About TCAW - Subscription Info
September 2001
Vol. 10, No. 09,
pp 57–58.
Chemistry Chronicles
David M. Kiefer
Sulfuric acid: Pumping up the volume

An 18th-century English physician’s “lead cathedrals” helped launch a chemical industry.

J.-L. Gay-Lussac
French chemist J.-L. Gay-Lussac improved the lead chamber process.
NATIONAL LIBRARY OF MEDICINE
Sulfuric acid is the workhorse chemical of the industrial world. It is made in greater volume than any other product of the chemical industry. In the United States alone, well over 40 million tons of the colorless, viscous, relatively low-cost liquid are produced each year. Its use is so widespread that during the last half of the 19th century and the first half of the 20th century, fluctuations in its output were considered a good barometer of overall business conditions. It is, moreover, the first chemical to have been made on an industrial scale.

The origins of sulfuric acid are lost in the obscurity of aniquity. There is evidence that it was known prior to the 10th century. In the late 15th century, Basilius Valentinus described two ways to prepare sulfuric acid; one was by burning sulfur with potassium nitrate, or saltpeter, and the second was by distilling the acid from a mixture of silica and ferric sulfate (vitriol—hence the name “oil of vitriol” used by alchemists).

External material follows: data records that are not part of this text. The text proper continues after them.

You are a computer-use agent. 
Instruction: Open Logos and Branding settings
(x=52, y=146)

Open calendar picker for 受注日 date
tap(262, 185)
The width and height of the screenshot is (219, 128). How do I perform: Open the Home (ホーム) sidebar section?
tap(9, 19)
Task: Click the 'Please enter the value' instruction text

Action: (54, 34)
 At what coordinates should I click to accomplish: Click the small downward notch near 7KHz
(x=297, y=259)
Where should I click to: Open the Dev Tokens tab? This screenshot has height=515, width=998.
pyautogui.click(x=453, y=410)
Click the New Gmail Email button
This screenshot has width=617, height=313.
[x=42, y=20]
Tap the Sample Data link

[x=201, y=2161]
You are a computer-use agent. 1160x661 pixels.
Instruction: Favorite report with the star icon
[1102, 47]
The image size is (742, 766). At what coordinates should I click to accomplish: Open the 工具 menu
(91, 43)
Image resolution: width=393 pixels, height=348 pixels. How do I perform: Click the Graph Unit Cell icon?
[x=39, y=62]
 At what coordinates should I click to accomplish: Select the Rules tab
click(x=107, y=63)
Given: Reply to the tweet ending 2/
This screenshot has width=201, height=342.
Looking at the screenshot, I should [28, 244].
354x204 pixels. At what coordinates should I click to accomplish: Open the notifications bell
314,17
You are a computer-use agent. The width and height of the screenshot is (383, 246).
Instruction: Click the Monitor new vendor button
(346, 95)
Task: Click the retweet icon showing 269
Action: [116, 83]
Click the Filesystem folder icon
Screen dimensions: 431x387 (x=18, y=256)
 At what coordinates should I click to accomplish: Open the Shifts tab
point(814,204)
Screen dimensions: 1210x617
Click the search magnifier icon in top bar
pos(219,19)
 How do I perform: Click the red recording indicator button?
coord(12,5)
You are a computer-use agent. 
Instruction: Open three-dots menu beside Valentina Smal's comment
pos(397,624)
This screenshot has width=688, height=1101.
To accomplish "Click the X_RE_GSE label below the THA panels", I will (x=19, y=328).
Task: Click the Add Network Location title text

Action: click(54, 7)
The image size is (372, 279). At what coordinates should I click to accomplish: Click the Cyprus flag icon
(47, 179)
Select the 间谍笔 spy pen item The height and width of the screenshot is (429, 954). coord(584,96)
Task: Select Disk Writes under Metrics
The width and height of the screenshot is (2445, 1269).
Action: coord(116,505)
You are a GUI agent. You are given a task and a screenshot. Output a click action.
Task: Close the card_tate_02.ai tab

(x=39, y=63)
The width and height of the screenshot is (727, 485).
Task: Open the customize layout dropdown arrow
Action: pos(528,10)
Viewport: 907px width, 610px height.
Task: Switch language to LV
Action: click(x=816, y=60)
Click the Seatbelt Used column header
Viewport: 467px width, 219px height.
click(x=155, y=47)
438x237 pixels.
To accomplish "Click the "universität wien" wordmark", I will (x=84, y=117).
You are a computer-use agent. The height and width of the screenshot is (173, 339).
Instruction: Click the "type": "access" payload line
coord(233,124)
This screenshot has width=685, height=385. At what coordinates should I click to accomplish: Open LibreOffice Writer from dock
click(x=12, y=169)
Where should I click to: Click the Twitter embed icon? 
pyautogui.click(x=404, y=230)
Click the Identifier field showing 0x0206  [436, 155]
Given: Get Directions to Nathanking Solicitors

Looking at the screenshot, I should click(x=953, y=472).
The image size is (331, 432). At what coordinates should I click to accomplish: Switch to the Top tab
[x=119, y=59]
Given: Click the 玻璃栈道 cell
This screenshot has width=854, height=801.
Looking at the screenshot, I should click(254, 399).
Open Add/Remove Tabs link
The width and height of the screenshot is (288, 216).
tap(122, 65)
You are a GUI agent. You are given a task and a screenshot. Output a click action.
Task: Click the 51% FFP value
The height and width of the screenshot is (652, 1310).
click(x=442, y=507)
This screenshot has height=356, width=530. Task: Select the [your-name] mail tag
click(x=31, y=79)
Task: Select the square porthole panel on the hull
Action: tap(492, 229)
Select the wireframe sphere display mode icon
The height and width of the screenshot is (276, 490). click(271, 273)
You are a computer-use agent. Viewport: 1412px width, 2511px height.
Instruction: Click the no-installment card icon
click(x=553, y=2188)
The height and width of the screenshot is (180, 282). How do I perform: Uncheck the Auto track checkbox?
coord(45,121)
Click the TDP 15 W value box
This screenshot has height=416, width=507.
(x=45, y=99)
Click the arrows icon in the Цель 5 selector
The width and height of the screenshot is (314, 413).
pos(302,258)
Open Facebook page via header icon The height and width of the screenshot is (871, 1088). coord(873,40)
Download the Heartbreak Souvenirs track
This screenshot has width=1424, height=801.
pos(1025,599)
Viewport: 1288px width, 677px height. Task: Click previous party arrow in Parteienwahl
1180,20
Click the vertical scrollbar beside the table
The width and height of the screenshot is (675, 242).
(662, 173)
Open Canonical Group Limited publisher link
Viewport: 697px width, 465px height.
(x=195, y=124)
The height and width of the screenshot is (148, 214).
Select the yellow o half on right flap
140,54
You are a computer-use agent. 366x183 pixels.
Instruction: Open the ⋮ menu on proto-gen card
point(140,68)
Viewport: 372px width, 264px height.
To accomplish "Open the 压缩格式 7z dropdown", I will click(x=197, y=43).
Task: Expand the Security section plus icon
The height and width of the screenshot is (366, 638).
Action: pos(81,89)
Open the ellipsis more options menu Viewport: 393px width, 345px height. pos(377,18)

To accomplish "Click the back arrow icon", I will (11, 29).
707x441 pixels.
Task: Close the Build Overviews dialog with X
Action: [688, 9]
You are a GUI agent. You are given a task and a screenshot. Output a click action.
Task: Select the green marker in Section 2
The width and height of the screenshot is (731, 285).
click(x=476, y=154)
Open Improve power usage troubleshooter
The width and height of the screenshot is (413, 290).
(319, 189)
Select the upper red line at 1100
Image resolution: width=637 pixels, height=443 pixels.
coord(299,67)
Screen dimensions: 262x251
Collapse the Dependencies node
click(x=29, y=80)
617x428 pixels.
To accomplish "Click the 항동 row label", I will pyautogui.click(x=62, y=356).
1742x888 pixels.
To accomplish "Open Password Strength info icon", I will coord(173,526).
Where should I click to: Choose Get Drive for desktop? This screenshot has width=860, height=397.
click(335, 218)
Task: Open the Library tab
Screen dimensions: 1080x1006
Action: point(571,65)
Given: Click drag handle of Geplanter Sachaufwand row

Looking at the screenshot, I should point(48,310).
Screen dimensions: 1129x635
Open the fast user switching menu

Until the 18th century, demand for sulfuric acid was slight; small amounts were consumed in preparing nitric and hydrochloric acids for use in treating or assaying nonferrous metals. It was produced, for the most part, by burning sulfur in bell-shaped earthenware vessels, with the resulting sulfur dioxide absorbed in water. In the 17th century, saltpeter and sodium nitrate were found to enhance the reaction; they served as catalysts, unbeknownst to the chemical producers of that time. By the 18th century, wide-necked glass jars replaced the fragile earthenware containers.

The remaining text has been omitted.